While many people sell portions of their action or buy tournament shares without incident, there are a host of similar stories in which seemingly respectable players simply steal money that was given as a stake or loan. The fact that so many of these transactions are carried out in public internet forums means that there is often a morbidly fascinating record of the entire sordid affair.

Typically, these threads begin with impressive-looking graphs, tables and accounts of deep tournament runs or enviable cash-game win rates. Conti and Rainey both pointed to earlier tournament success and drew upon endorsements, implicit and otherwise, from respected figures in the poker community while selling tournament shares. Backers confidently pledge thousands of dollars of investment while wishing the player good luck. Then, gradually, after money has changed hands behind-the-scenes, the tone of the posts changes, as the first tinges of concern begin to show: the seller has been out of contact for a while, or has missed a repayment date.The first concrete accusation of wrongdoing is a breaking point, a catalyst for more allegations, each more forthright and bitter than the last. Stories of previous scams or shady behaviour come out of the woodwork, and at last, often amid half-promises and misinformation from the player involved, the community accepts the unpleasant truth: they’ve been ripped off, and will be lucky to see their money again.

Ultimately, such scams work because they play upon the honesty of other members of the community, and exploit trust built up among peers. A common sentiment voiced in such forum threads is that the fraudster has ruined their reputation, and in the long run their dishonesty will cost them more than the few thousand dollars they gain by stealing from backers. Indeed, this may be true for those players who fail hold up their end of a backing or staking deal through incompetence, stupidity or crumbling under adverse circumstances.

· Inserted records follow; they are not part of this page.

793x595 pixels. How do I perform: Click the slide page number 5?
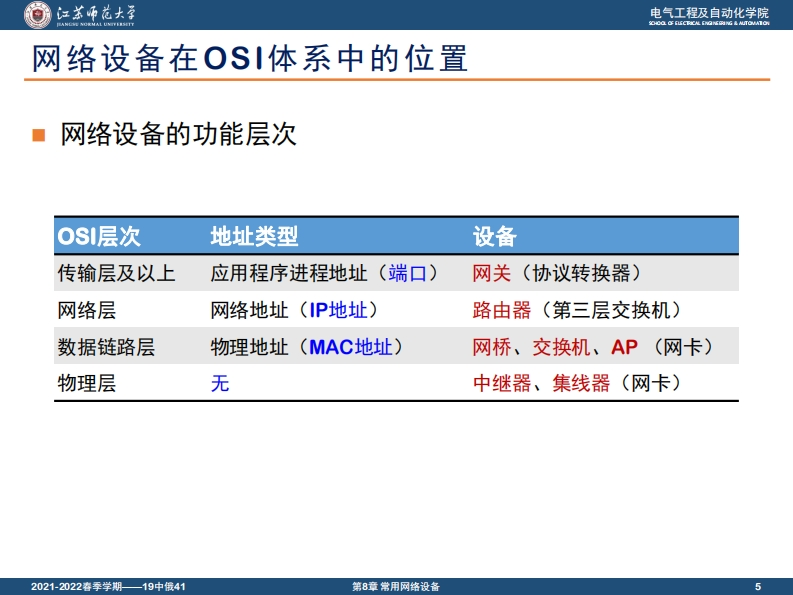pyautogui.click(x=758, y=586)

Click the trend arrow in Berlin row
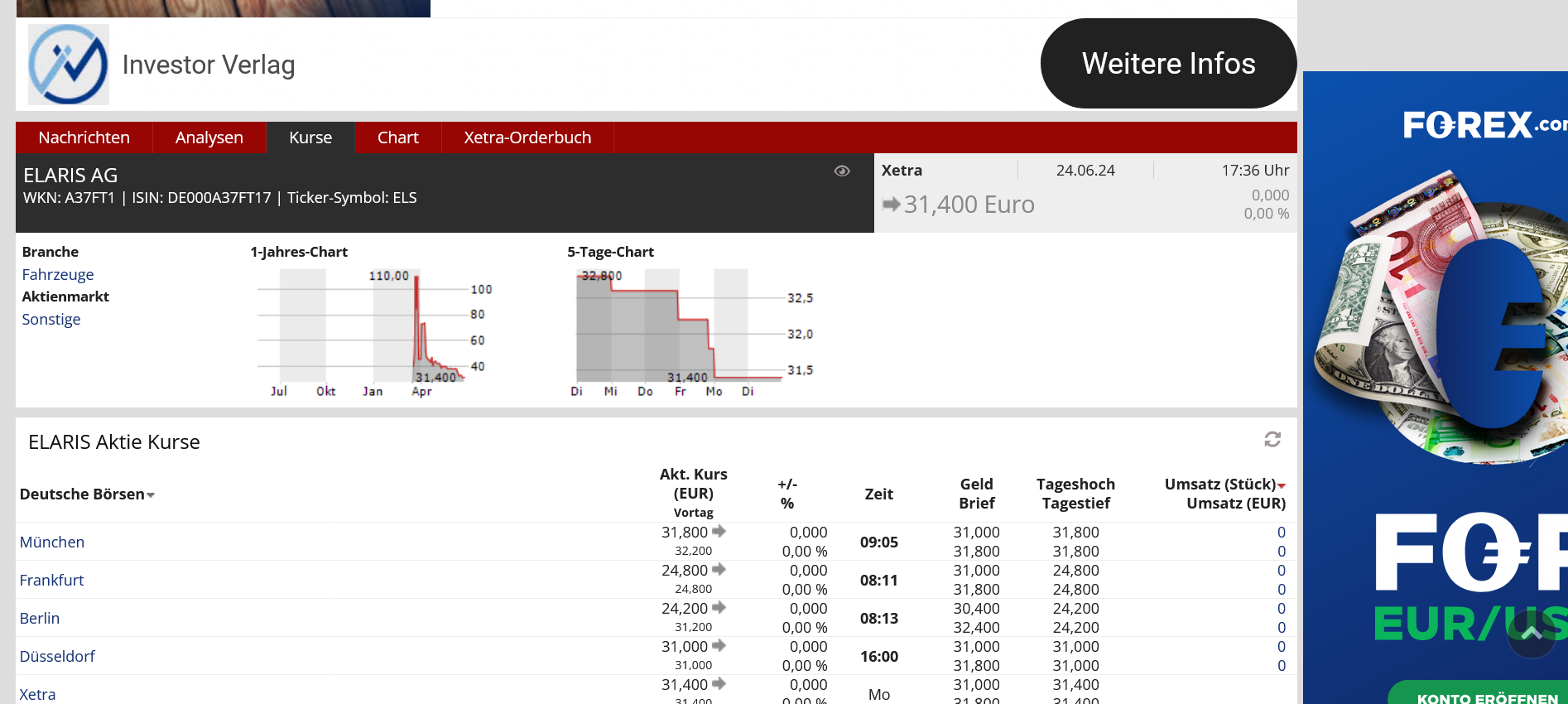[x=719, y=608]
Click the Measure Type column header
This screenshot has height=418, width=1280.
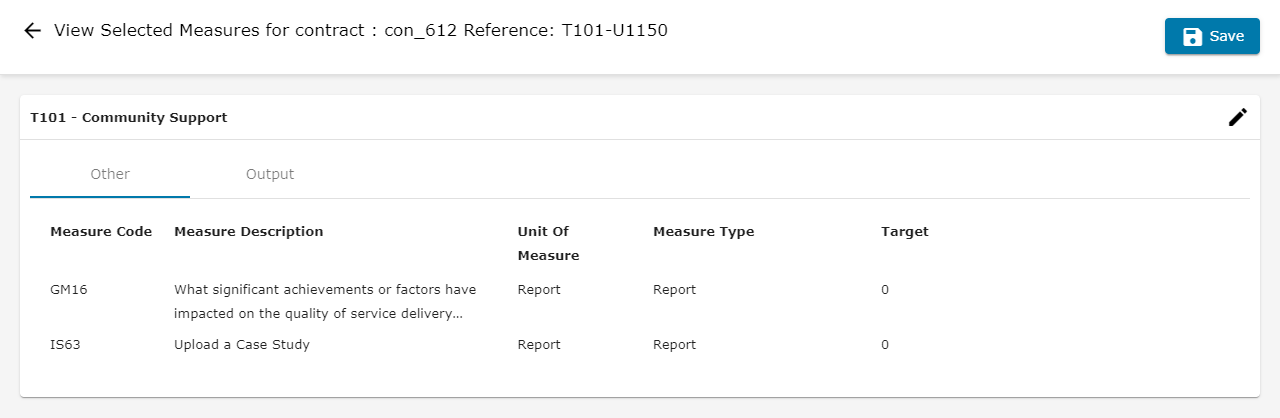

However, the web of trust used by online communities is ripe for cold, considered exploitation by serious scammers. Poker players will always need to borrow money or sell action, but while pros used to trade on their reputation among people they knew and worked with, and everyone knew everyone else, in the era of the internet a reputation can be a screen name, a results graph and a handful of online profiles on sites like Twittter and Facebook. Once upon a time, if you became known as a liar or a degenerate, you, your friends and your family would face serious social stigma, and there would be a real threat of legal (or otherwise) retribution. Now, seemingly all it takes to avoid the repercussions of carrying out fraud is to change a screen name or telephone number, or perhaps move to a new city.

Bear in mind that ripping off tournament backers or reneging on a debt can easily net a fraudster tens of thousands of dollars. While that’s play-money for the true high-stakes ballers, for many people that amount of cash is life-changing. When all it takes to make an online rep is a couple of years of tournament success, a few positive transactions with well-known players and a modicum of pleasantness in dealing with people, the incentive to trade in a reputation for a five- or six-figure windfall is huge for a certain kind of person. Accept a large loan or stake or oversell a large tournament entry, and then simply disappear.

Poker players are never going to stop trading action and swapping eye-watering amounts of money in situations that would make a regular person squirm. But when a reputation is built online and is as disposable as an email address or a Skype account, the stakes are far riskier than they might appear. Often, all the victims of the scam can do is hurl insults and threats at the player involved. As anyone who’s ever found themselves furiously posting on message boards at four am will tell you, no one likes to be insulted on the internet.  But in exchange for a chance to steal tens of thousands of dollars, some people will make an exception.